■ Instructions to follow: Give again the lines of the data from its first line through the line with "Klebeband (482, 361)". Change nothing.

........

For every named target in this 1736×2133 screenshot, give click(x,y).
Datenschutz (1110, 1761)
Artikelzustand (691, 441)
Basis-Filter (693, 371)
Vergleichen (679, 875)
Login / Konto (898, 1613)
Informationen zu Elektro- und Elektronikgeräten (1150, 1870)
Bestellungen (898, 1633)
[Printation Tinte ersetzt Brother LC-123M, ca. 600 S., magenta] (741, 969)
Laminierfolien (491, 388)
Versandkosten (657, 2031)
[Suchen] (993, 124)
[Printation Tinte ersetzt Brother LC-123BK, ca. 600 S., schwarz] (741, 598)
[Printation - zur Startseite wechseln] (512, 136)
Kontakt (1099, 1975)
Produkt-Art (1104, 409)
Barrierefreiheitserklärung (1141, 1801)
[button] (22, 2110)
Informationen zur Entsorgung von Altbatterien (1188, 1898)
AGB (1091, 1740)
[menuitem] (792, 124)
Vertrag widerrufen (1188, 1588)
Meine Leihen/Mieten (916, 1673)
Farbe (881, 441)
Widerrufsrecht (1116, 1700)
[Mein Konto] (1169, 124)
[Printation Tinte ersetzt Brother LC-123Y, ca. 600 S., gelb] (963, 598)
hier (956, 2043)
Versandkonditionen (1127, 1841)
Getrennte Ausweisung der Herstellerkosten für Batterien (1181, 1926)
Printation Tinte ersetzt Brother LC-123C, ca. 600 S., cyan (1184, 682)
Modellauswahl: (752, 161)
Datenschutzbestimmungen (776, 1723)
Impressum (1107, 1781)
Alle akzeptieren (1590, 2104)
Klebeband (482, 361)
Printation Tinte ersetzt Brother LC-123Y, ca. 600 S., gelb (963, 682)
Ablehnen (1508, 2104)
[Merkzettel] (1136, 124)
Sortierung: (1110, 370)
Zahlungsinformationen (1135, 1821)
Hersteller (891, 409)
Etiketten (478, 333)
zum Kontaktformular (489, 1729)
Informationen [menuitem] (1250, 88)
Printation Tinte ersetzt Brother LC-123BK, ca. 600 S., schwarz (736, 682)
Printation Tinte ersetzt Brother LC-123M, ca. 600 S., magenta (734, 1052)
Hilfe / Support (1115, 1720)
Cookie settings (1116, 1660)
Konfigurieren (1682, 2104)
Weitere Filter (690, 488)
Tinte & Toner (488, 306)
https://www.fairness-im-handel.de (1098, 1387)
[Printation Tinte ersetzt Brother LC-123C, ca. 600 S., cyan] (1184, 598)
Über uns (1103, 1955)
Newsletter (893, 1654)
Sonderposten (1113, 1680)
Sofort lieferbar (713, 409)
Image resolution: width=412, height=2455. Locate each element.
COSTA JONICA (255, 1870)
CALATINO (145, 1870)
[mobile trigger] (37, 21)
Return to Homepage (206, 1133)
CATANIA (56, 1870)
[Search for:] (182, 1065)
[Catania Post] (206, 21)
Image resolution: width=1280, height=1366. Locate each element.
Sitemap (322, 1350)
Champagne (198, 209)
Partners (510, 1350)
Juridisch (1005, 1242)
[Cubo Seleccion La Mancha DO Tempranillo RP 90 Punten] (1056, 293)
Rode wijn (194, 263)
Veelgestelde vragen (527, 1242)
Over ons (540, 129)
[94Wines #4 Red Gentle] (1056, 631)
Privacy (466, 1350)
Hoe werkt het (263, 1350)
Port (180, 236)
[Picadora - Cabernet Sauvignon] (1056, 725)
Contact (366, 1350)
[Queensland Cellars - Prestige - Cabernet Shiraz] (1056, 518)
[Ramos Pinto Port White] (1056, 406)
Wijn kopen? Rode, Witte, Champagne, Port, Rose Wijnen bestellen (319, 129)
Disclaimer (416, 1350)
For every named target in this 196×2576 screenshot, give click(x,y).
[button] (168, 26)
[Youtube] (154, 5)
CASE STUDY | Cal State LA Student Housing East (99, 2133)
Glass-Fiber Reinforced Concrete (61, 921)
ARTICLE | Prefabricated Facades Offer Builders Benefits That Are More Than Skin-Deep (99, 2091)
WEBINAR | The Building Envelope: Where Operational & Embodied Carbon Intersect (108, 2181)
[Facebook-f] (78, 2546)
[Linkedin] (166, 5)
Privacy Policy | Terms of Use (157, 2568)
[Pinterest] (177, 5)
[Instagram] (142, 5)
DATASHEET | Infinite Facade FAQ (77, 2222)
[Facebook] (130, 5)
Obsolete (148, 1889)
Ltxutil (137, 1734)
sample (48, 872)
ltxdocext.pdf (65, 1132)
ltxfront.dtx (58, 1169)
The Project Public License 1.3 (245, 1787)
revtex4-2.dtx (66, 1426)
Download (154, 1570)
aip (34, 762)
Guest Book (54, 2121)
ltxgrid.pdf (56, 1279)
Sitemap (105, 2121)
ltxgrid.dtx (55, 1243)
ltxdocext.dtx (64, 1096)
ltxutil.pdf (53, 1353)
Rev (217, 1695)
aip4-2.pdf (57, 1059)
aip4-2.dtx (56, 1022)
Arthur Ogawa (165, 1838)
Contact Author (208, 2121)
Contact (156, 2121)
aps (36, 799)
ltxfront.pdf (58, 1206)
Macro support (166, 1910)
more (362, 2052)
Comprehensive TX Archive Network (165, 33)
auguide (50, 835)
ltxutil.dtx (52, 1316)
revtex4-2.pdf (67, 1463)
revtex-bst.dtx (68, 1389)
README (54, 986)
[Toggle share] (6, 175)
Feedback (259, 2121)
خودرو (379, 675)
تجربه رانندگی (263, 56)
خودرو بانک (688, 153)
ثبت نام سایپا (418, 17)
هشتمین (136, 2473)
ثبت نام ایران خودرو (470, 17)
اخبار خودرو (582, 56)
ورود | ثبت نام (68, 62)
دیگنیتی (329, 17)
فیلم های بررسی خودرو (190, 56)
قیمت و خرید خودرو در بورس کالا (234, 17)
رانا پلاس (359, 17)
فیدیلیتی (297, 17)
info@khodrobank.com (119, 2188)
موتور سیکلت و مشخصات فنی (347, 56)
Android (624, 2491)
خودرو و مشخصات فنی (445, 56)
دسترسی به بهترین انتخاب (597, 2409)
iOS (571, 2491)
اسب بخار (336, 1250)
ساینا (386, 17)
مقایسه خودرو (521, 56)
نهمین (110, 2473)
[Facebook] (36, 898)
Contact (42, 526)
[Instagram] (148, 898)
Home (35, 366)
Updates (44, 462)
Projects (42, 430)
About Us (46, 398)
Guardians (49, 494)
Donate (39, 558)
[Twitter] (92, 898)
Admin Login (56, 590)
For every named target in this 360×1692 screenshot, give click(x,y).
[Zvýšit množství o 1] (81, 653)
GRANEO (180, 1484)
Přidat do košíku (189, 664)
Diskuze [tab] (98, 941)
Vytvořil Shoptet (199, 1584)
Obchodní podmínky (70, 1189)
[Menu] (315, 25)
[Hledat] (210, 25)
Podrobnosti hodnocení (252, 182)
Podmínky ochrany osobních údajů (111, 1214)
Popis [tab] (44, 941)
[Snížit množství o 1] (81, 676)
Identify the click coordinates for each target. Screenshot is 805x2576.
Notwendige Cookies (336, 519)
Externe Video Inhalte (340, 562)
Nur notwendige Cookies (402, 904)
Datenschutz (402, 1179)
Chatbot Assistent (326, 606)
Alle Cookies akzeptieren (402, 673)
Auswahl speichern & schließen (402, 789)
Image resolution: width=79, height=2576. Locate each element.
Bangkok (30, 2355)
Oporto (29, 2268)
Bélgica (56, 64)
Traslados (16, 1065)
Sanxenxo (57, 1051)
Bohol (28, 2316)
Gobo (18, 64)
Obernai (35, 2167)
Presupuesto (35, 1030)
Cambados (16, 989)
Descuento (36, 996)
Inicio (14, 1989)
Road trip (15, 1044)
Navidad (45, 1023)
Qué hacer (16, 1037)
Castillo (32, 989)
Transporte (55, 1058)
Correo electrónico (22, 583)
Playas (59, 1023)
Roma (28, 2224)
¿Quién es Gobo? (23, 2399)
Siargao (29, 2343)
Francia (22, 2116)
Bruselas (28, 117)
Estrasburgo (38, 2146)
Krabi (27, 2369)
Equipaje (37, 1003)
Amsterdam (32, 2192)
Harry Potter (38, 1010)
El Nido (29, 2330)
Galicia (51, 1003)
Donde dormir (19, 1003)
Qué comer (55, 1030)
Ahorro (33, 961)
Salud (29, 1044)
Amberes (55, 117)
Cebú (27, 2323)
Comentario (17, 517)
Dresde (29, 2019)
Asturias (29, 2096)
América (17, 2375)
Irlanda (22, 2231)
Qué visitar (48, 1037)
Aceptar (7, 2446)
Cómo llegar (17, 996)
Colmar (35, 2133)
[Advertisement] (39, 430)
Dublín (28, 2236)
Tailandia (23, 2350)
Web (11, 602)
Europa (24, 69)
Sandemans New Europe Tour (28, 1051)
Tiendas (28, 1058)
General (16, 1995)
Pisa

........

■ Reply to the task:
For every named target in this 1736×2133 screenshot, give click(x,y).
Datenschutz (1110, 1761)
Artikelzustand (691, 441)
Basis-Filter (693, 371)
Vergleichen (679, 875)
Login / Konto (898, 1613)
Informationen zu Elektro- und Elektronikgeräten (1150, 1870)
Bestellungen (898, 1633)
[Printation Tinte ersetzt Brother LC-123M, ca. 600 S., magenta] (741, 969)
Laminierfolien (491, 388)
Versandkosten (657, 2031)
[Suchen] (993, 124)
[Printation Tinte ersetzt Brother LC-123BK, ca. 600 S., schwarz] (741, 598)
[Printation - zur Startseite wechseln] (512, 136)
Kontakt (1099, 1975)
Produkt-Art (1104, 409)
Barrierefreiheitserklärung (1141, 1801)
[button] (22, 2110)
Informationen zur Entsorgung von Altbatterien (1188, 1898)
AGB (1091, 1740)
[menuitem] (792, 124)
Vertrag widerrufen (1188, 1588)
Meine Leihen/Mieten (916, 1673)
Farbe (881, 441)
Widerrufsrecht (1116, 1700)
[Mein Konto] (1169, 124)
[Printation Tinte ersetzt Brother LC-123Y, ca. 600 S., gelb] (963, 598)
hier (956, 2043)
Versandkonditionen (1127, 1841)
Getrennte Ausweisung der Herstellerkosten für Batterien (1181, 1926)
Printation Tinte ersetzt Brother LC-123C, ca. 600 S., cyan (1184, 682)
Modellauswahl: (752, 161)
Datenschutzbestimmungen (776, 1723)
Impressum (1107, 1781)
Alle akzeptieren (1590, 2104)
Klebeband (482, 361)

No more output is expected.